Sarabe Chan, 32, and Moe Thitsa, 21, are founders of Sparks Active, a Singapore-based activewear brand with a mission to help its customers “look good, live good, and do good”.
Sarah was born in Hong Kong, but she has lived and worked in various countries such as New Zealand and Myanmar. After pursuing a Masters Degree in Poverty and Development as a UK Chevening Scholar, she went on to work in a social enterprise in Myanmar.
Moe was born in Myanmar. Her parents relocated the family from the rural region to Yangon, Myanmar’s capital city. She began working in a social enterprise too.
Their two worlds would have never collided if not for a YouTube video. We spoke to Sarabe about her experience as a social entrepreneur.
How Sarabe met Moe
In 2017, Sarabe watched a TEDxYangon video where the then 17-year-old Moe shared her experience of starting a mobile library.

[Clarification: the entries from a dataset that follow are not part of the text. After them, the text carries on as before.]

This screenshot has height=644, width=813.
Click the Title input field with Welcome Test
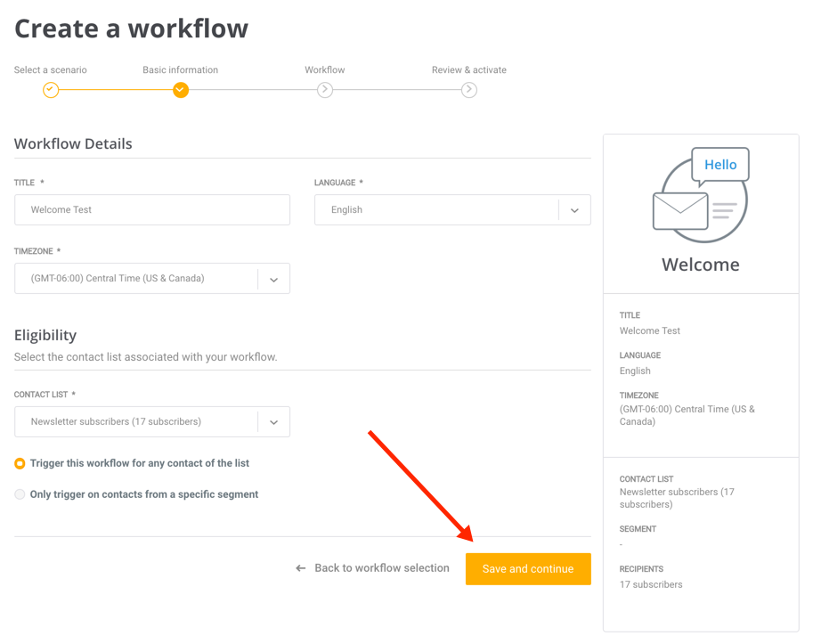(x=152, y=210)
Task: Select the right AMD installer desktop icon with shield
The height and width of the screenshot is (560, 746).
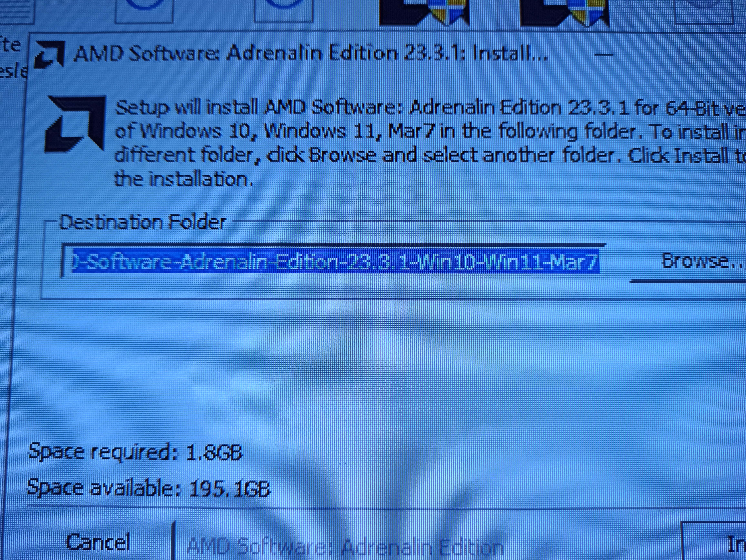Action: [x=565, y=12]
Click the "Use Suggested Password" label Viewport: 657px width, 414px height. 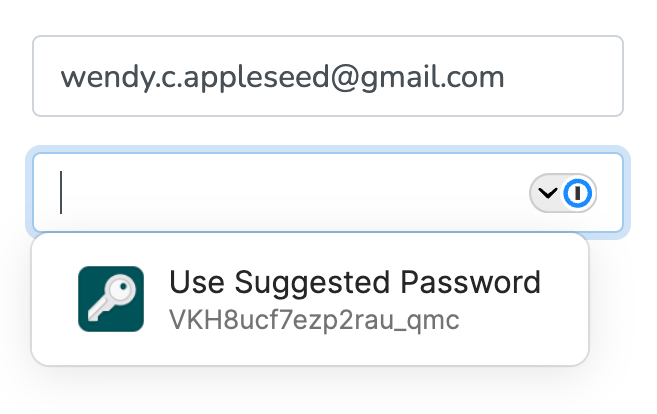tap(355, 283)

Sarabe said: “I didn’t know her personally back then. I just watched her talk. They introduced her as the youngest TEDx speaker who initiated a number of social enterprises and education projects to benefit the local community.
“Then, I met her at an event. The whole thing was in Burmese, and she was the one translating for me”
After bumping into each other at several more events, Sarabe then invited Moe for coffee, and the pair instantly bonded over shared beliefs towards education and the environment. This led them to start their first business venture together in April 2018: Hysan Education, an education centre that taught young Burmese the English language at an affordable rate.
In the two years they ran their venture, they would exercise together to unwind and maintain their fitness. They would do yoga, HIIT workouts, run, Zumba or play tennis. But as people who were “not those hardcore workout people”, motivation to exercise did not come easily. To get in the mood, they would search for and buy fashionable workout clothes.
“Before activewear, we were exercising maybe one to two times [a week]. With activewear, [it was] four or five times? That is not an exaggeration because it did motivate us.”
However, they realised there were limited affordable options available. So they decided to take matters into their own hands. They found manufacturing partners and suppliers to create the versatile, quality, affordably-priced activewear line they were looking for.
Look good: Quality, fashionable activewear for all
On the Sparks Active online store, you’ll find size-inclusive matching sets, breezy tank tops, and modest long-sleeved workout tops and jackets. The brand also champions the body positivity movement – A quick scroll through their Instagram page shows models with different body types.
“We try to normalise not just very fit, athletic, or skinny bodies. We’re not really into that because, you know, a lot of girls that are very beautiful and are a bigger size. We want to normalise that because that’s what you see every day, that’s how normal people look.”
Their product is also designed for versatility and durability. It is lightweight, soft and breathable, sweat-wicking and quick-drying, so you can focus on your workout without worrying about sweat stains or possible wardrobe malfunctions.
Live good: Fashion and sustainability
Aside from being stylish and flattering, their activewear kits are made from a custom blend of soft fibres and sustainable Tencel. Products are packed in biodegradable material and made in ethical factories in China, which the pair have personally visited.
Activewear for sale at Sparks Active.
PHOTO CREDIT: SARABE CHAN
Sarabe said: “Being a part of the fashion industry, when we realised that the fashion industry is the number one culprit to harming the environment. Humans and nature [are] interconnected. To sustain life, the environment needs to be good.”
“We are not only promoting an active lifestyle but also a lifestyle where self-care meets caring for the planet. So when you wear Sparks, you are not just wearing it for the quality and design but to show that you care about making a difference with your conscious choices!”
Do good: Helping charities and small non-profit organisations
As 5 per cent of the brand’s proceeds go towards giving back, each purchase aids a child’s education in Nepal, plants a tree for a community in Myanmar, or benefits a refugee or asylum seeker in Hong Kong. Customers also can donate to a charity of their choice. Additionally, the duo makes use of their non-profit expertise to target smaller charities that lack resources.
Sarabe clarifies that wanting to look good and caring about other people and the environment are not mutually exclusive.
“We want to encourage people to have an active and healthy lifestyle and take care of the environment that they’re in. Not that you have to do something grand, but your small gesture can mean a lot.
“Even things like knowing who you buy from and making a conscious purchase decision are part of you not doing more harm to the environment.”
Starting An Activewear Business That Does Good
As we wrap up our conversation, we ask Sarabe for advice on what young people should expect or do to start a business or social enterprise.
“I’m very lucky to have a co-founder in Moe, but many people just don’t have that. You cannot really wait for a co-founder, enough money or security before you start something. You just kind of have to just do it first. And I always believe the right people will come along if your mission is right and you communicate that.
“I know that a lot of young people, ourselves included, may feel overwhelmed when we want to make changes because there are so many issues in the world.
“But I feel a sense of purpose and gratefulness when working on Sparks, simply because we are not advocating for grand gestures but small things that we could do with our conscious choices. So I’d say that our days are filled with great fulfilment from knowing that small actions can translate to something much bigger.”